Raubbau an Ressourcen und Grenzen des Planeten
Seit der Mensch vor Millionen von Jahren auf der Erde erschien, wächst die Weltbevölkerung stetig weiter, ebenso wie die Ausbeutung der Naturschätze. Natürliche Ressourcen sind alles, was die Menschheit aus der Natur bezieht, um ihre Bedürfnisse zu befriedigen. Je nach Verfügbarkeit werden natürliche Ressourcen wie folgt klassifiziert:
- Nicht erneuerbare Ressourcen: Diese sind nur begrenzt verfügbar und können verbraucht werden, wie beispielsweise Mineralien oder Öl.
- Nachwachsende Rohstoffe: Diese erschöpfen sich nicht, wie etwa Sonnenenergie oder Windkraft.
- Potenziell erneuerbare Ressourcen: Diese werden verbraucht, regenerieren sich jedoch in der Natur. Wenn sie intensiver genutzt werden, als ihre Regenerationsrate erlaubt, können sie aufgebraucht werden, wie es bei Wäldern und Fischbeständen der Fall ist.

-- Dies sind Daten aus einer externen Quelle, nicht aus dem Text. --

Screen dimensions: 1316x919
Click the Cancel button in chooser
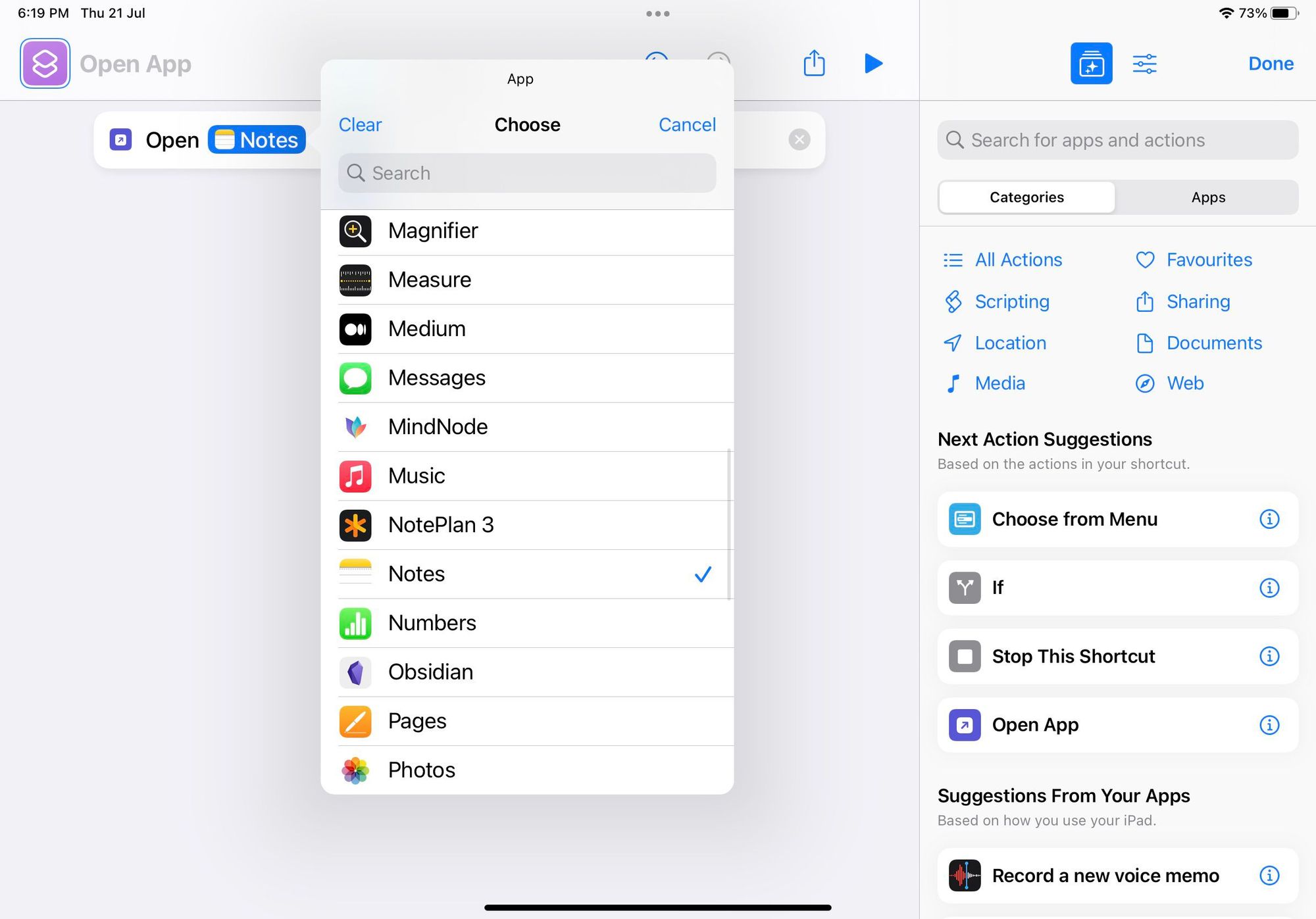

Die Bevölkerungsexplosion: Eine globale Herausforderung
Im Jahr 1600 lebten etwa 500 Millionen Menschen auf der Erde. Bis zum Jahr 2050 wird die Weltbevölkerung von heute über 6 Milliarden auf etwa 9 Milliarden (9000 Millionen) anwachsen. Der Bedarf an natürlichen Ressourcen wird dadurch viel höher sein. Die Bevölkerungsentwicklung verläuft in verschiedenen Teilen der Welt unterschiedlich: Ein entwickeltes Gebiet wie Europa wird fast 100 Millionen Menschen verlieren, während Entwicklungsgebiete wie Asien und Afrika jeweils fast eine Milliarde bzw. 1,4 Milliarden Menschen hinzugewinnen werden. Die Hälfte der Weltbevölkerung wird in Indien und China leben.
In vielen Teilen der Welt wächst die Bevölkerung mit Raten, welche die Umweltressourcen nicht aufrechterhalten können. Diese Wachstumsraten übersteigen alle vernünftigen Erwartungen für Verbesserungen im Wohnungsbau oder in der medizinischen Versorgung. Dies wirft ernsthafte Umweltprobleme auf, wie den Raubbau an Ressourcen, Verschmutzung und Wüstenbildung.
Nachhaltige Entwicklung: Der Weg in die Zukunft
Die Probleme der Übernutzung natürlicher Ressourcen sind das Ergebnis eines Modells rasanter wirtschaftlicher Entwicklung, das in den vergangenen 150 Jahren stattgefunden hat. Dieses Modell basiert auf unkontrolliertem Verbrauch sowie der Verschmutzung von Luft, Wasser und Boden. Die Lösung für diese ökologische Krise ist schwierig, aber alle Länder der Welt sollten ihre Bemühungen auf eine nachhaltige Entwicklung ausrichten.
Nachhaltige Entwicklung ist jene Art der Entwicklung, welche die Bedürfnisse der Gegenwart befriedigt, ohne zu riskieren, dass künftige Generationen ihre eigenen Bedürfnisse nicht mehr befriedigen können. Sie fördert das Gleichgewicht zwischen den drei Dimensionen, die das Fundament der menschlichen Gesellschaft bilden: die wirtschaftliche, ökologische und soziale Dimension. Das Ergebnis dieses Gleichgewichts wird eine dauerhafte Verbesserung der Lebensqualität sein.